Yesterday was my thirty-first birthday. Today I recall.

I am 31 — round pointed. Hindsight reflects the exit from a very jagged round year. No one had warned me that curves could have such sharp edges, and I have a suspicion that my Saturn turned upon itself to test the very definition of the word resolve.

Personality became flaw. Leaves thorns. Honesty took on truth’s costumed lies. Body became unbearably light; the soul overwhelmingly heavy. Poetry became reality. And reality was an avoidable fiction.

No worries. Eventually — thorns became tools, attitude became awareness, body’s solidity grounded, and the concept of now became reality. But what a trial to get to eventually.

A candle hungrily ate its own wax, racing to find the source of the fire.

Simply put, the marked end of my thirtieth year left me in a matrix of tears. Wet relief. Last night, flanked by sangria and tapas, I sat opposite the only woman (besides my mama) who embodies continuity in my life. I sat, humbled and silenced by the warm saline etching it’s way down my face; sentimental un-sad tears for the successful completion of a massively tough year. I am grateful. I am older. I am 31.

When I was a little girl, I often wondered what it would be like to have the mind of an adult. Having arrived, I find that it is not much different. Adults are just questioning children with a deceptively mature façade.

1977


1979


1981


1981


1982


1983


1987

5.12.2008

Ahead Of Thirty

I’m snug in my small flat donning an outfit (lined hoodie, yoga pants) more suited for a mid-winter Pilates class than an afternoon writing session; it’s bloody cold and blindingly overcast today. A friend aptly summarizes the atmosphere of the day via his Facebook status update:

S. is having a gray day. NYC is a little bit equivalent to an inverted, outdoor factory.

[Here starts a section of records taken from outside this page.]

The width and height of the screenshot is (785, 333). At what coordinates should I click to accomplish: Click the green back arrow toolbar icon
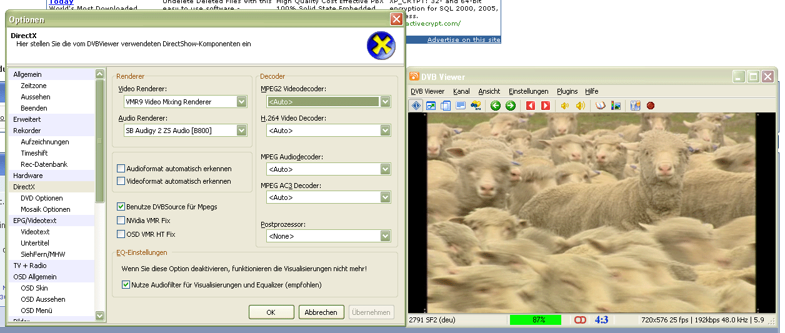tap(496, 106)
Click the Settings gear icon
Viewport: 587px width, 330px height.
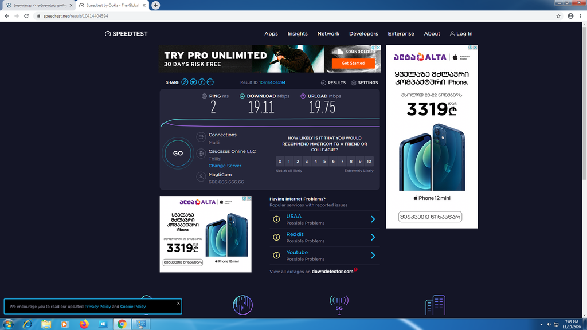(x=354, y=83)
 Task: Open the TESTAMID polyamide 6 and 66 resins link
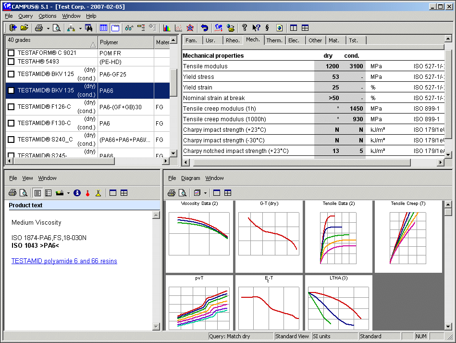click(x=64, y=261)
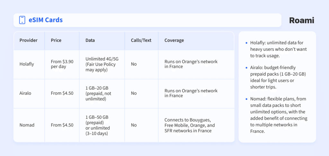Click Nomad's Calls/Text "No" cell
The height and width of the screenshot is (156, 329).
click(134, 125)
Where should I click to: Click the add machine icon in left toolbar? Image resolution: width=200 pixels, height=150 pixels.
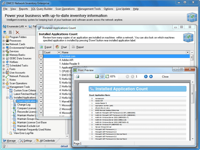coord(5,32)
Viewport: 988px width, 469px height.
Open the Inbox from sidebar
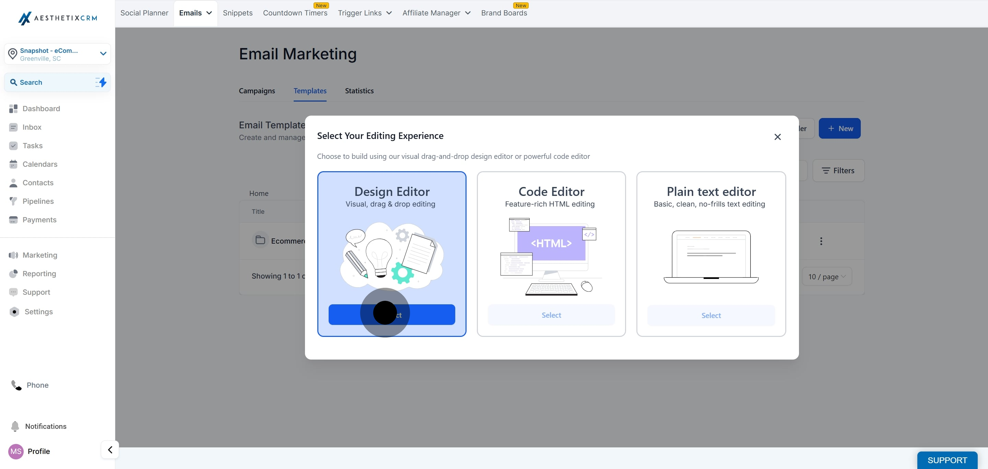pos(32,127)
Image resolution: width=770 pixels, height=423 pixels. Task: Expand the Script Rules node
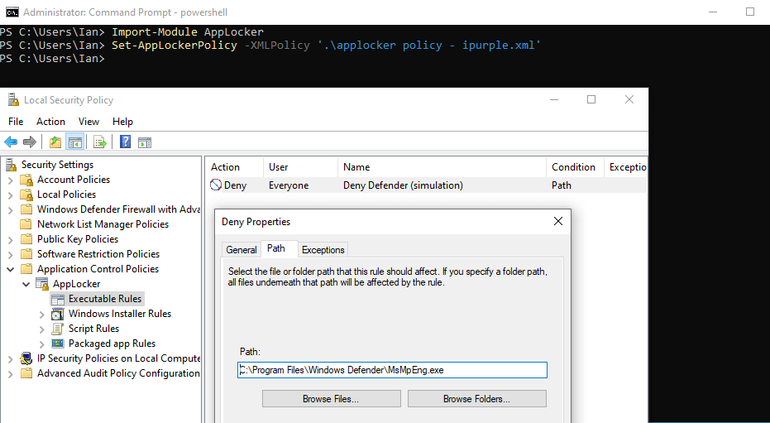[42, 329]
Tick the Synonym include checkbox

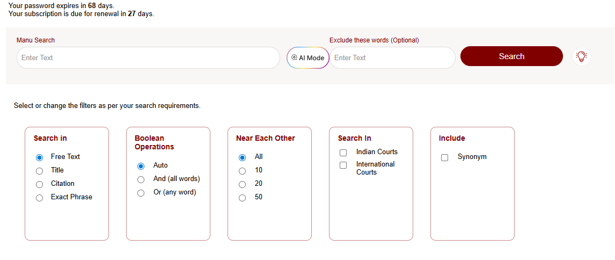point(444,157)
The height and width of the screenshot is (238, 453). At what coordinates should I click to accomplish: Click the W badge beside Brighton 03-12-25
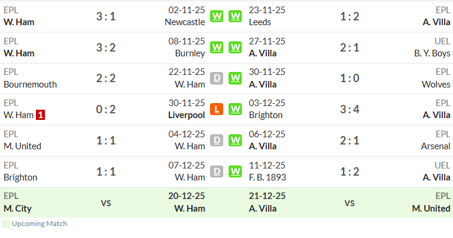[235, 109]
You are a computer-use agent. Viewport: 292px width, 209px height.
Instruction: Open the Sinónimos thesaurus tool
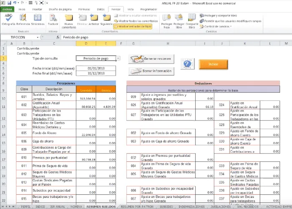[38, 19]
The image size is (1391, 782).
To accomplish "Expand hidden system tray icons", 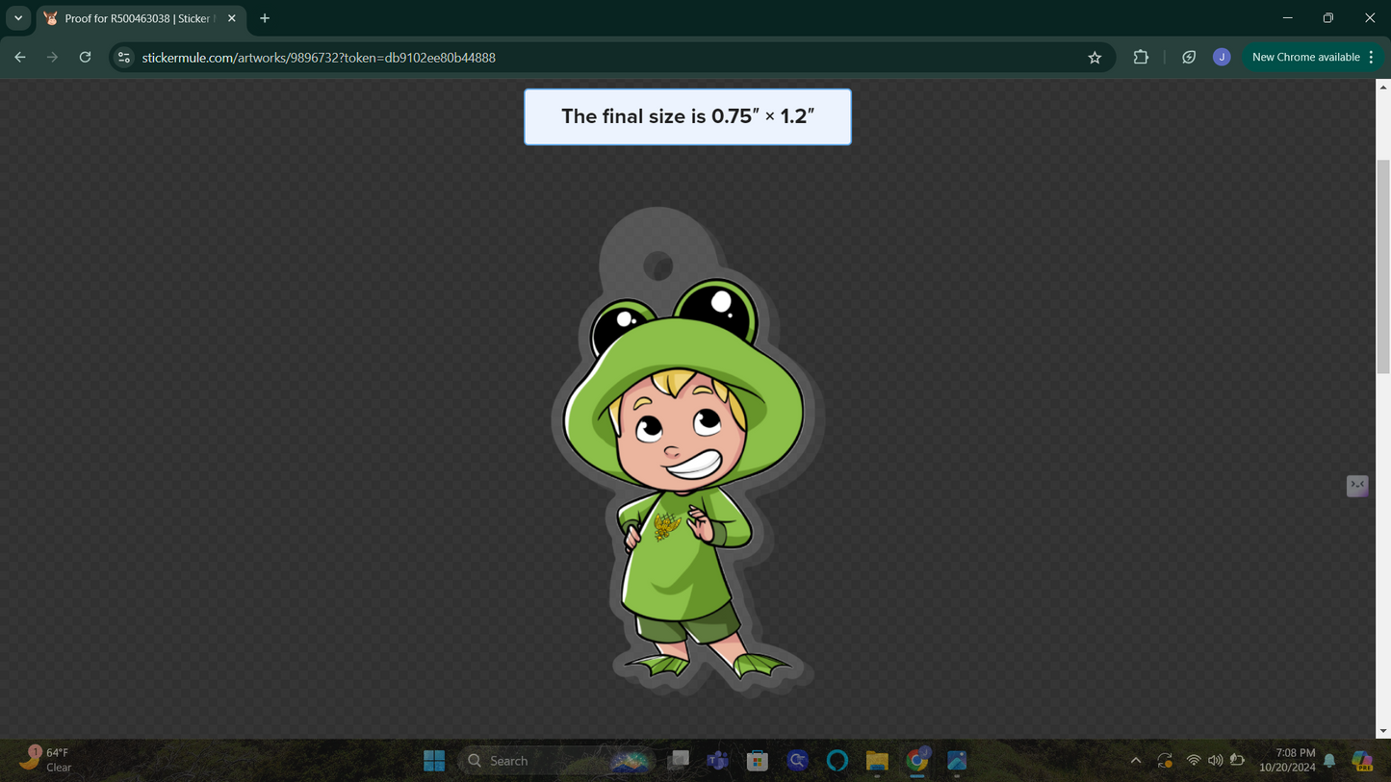I will [1136, 760].
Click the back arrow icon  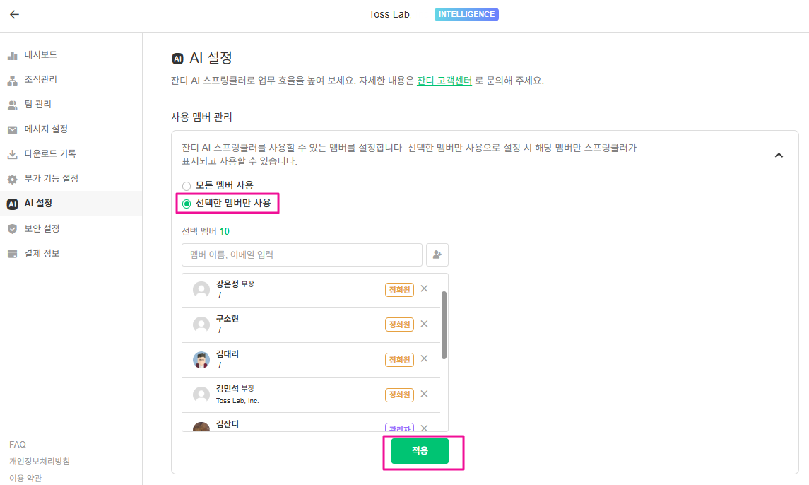(x=15, y=14)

I find that most cities take on this desolate quality when a tempestuous sky-scape shutters away the early warming blues of Spring. A little slap back to the starkness of Winter; reiterating the tenuous freshness of the subsequent season.

Enough about the weather, yeah?

I’m still hovering solidly in the photographic realm, but I thought I would strain out a few extra sentences for those who care to be more in the know about the comings and goings of my daily life. The past weekend, I managed this short-list of diversions:

1) Trolling for Formica chips and spent signage around Boston’s Industrial Waterfront.

2) White-hot jazz song in an architecturally confused church, subsequented by the sanguination of my fingers de-foiling endless bottles of wine.

3) Gin, duck confit and a far breton.

The gawking expedition around Boston’s Industrial Waterfont District:

5.08.2008

Eight For Eight

This blog has become a morphology. Para– to photo– graph. This’s probably a disappointing phenomenon to those of the set that are exclusively partial to the written form. Someone apologizes on my behalf. I'm satisfied.

The afternoon residue of morning rain is outside. I am inside. Safe from spontaneous fire, shadowy outbursts of late life shingles and incarceration fugues. From this vantage — I read, work on my manuscript, InDesign, OutDesign, portfoliate — multiplicitously mediating my many modes. Savvy?

But I do get out. Quite a bit in fact. Well, not nearly enough (residual wanderlust), but I do try to make the most of these excursions — be it a concert, a meal, a road trip, a pint, a daydream.

When kicking about, my camera plays the role of perceptual accomplice. We walk the streets like so:


Note: All photos were taken on the evening of Monday, May 5. All rights reserved.

5.05.2008

Of Pictures and Words

A minor semantic debate is bemusing my mind. The issue — a phrase:

A picture is worth a thousand words.

So often uttered. Nauseatingly simple. Clichéd. Or is it?